In this petition for a writ of habeas corpus the pivotal issue is whether the relator was prejudiced by a conflict of interest created by the representation of multiple defendants by the same attorney.

The record establishes that relator and two accomplices were indicted for aggravated robberies, aggravated assault and battery, carrying concealed deadly weapons and conspiracy. The office of the Public Defender was designated to represent the defendants. Verdicts of guilty were entered against all defendants, on which sentences were subsequently imposed. Alleging that he was not advised of his right to appeal, the relator filed a petition under “Post-Conviction Hearing Act”. He was granted leave to file motions for new trial nunc pro tunc and arrest of judgment. The issue of prejudicial conflict of interest was decided against relator in the Court of Quarter Sessions and Ap*1339pellate Courts.1 To the extent that this essentially factual question will be determinative of the issue presented, a discussion of the evidence adduced at trial becomes relevant. In reading the testimony we find that the relator, as well as his co-defendants denied any implication in the crimes with which they were charged. Obviously, at this point in the proceedings there was not a conflict of interest. Relator’s contention is that at the time of sentence a conflict of interest arose. He argues that as he and his co-defendants had different prior criminal records that counsel then had to make a choice in pleading for each of them and this burden resulted in such ineffective and improper representation resulting in basic and fundamental error. Our further review of the testimony leads us to the conclusion that relator’s allegation is without foundation. We find that counsel exerted equal effort on behalf of all defendants.

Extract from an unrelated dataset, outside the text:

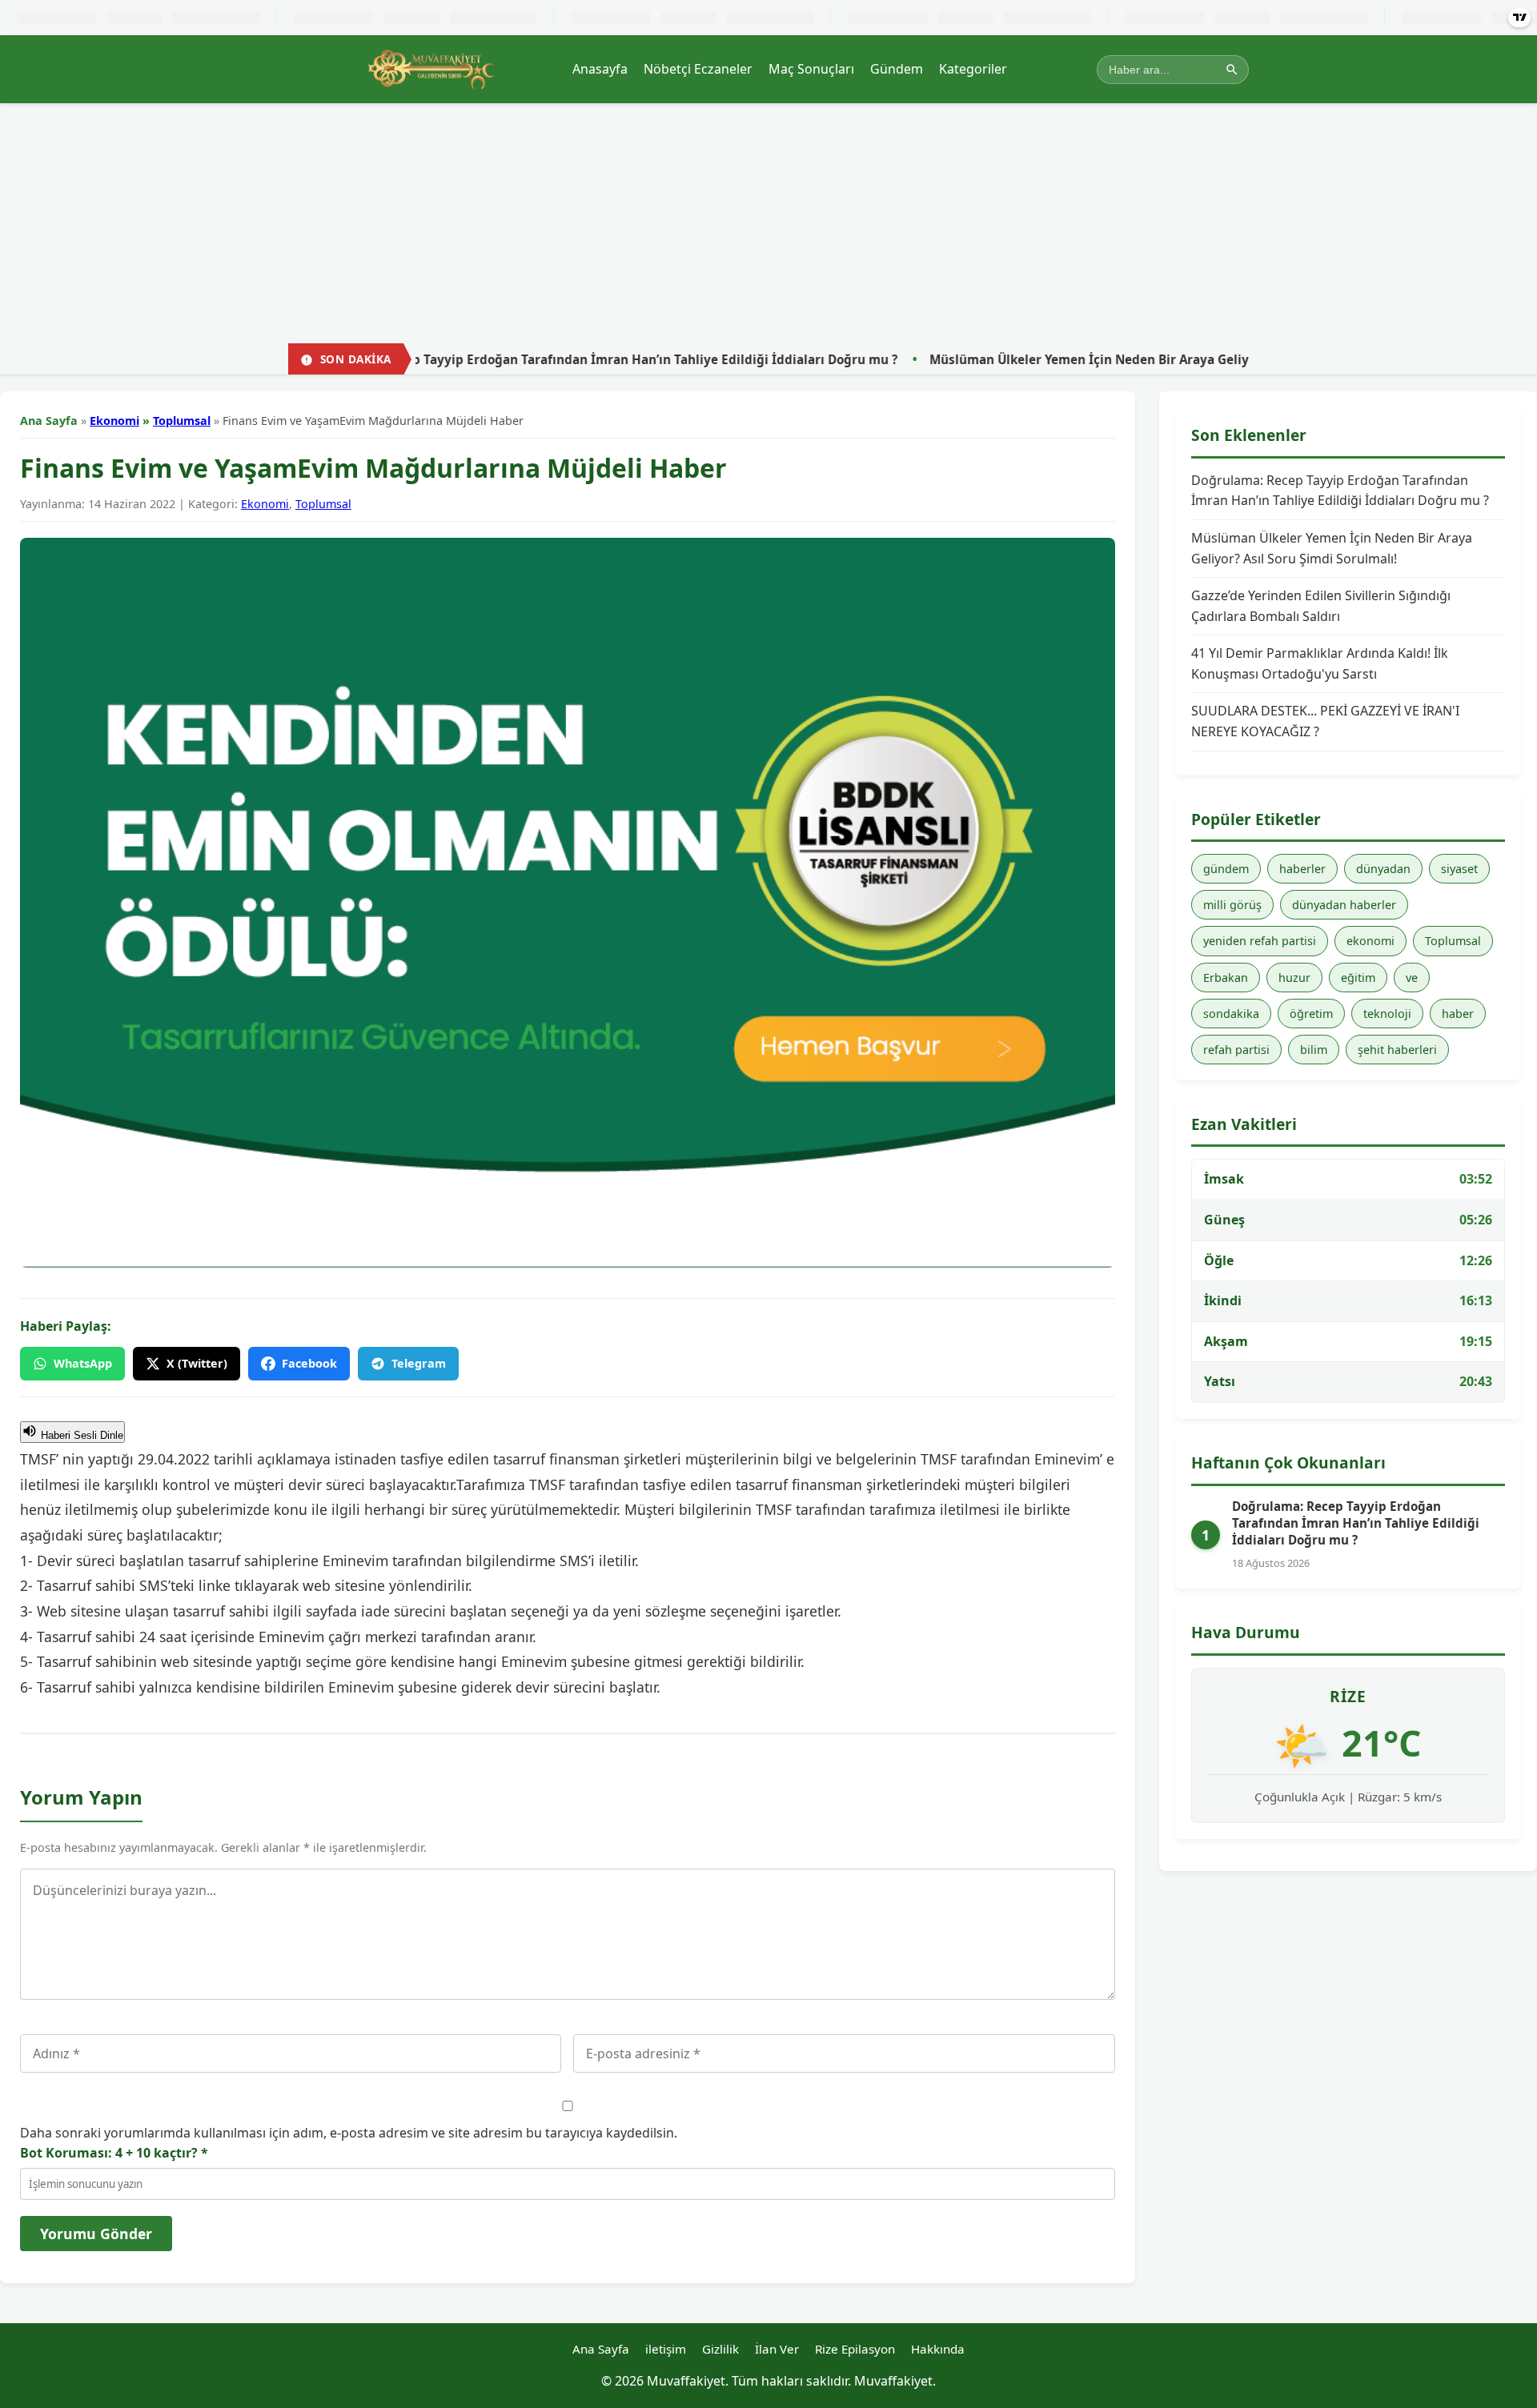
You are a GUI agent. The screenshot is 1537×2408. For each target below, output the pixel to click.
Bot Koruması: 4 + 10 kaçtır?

As the Court observed in United States v. Berriel, 371 F.2d 587 (6th Cir. 1967):

“Such an assignment [a single attorney for co-defendants] is not, in itself, a denial of effective assistance of counsel. Since Glasser v. United States, 315 U.S. 60, 62 S.Ct. 457, 86 L.Ed. 680 (1942), it has been clear that some conflict of interest must be shown before an appellant can successfully claim that representation by an attorney also engaged by another defendant deprived him of his right to counsel”.

Underlying our decision is the firm conviction that the record fails to reveal any facts from which we could find the existence of a possible conflict of interest. Relator alleges only the bare fact of multiple representation.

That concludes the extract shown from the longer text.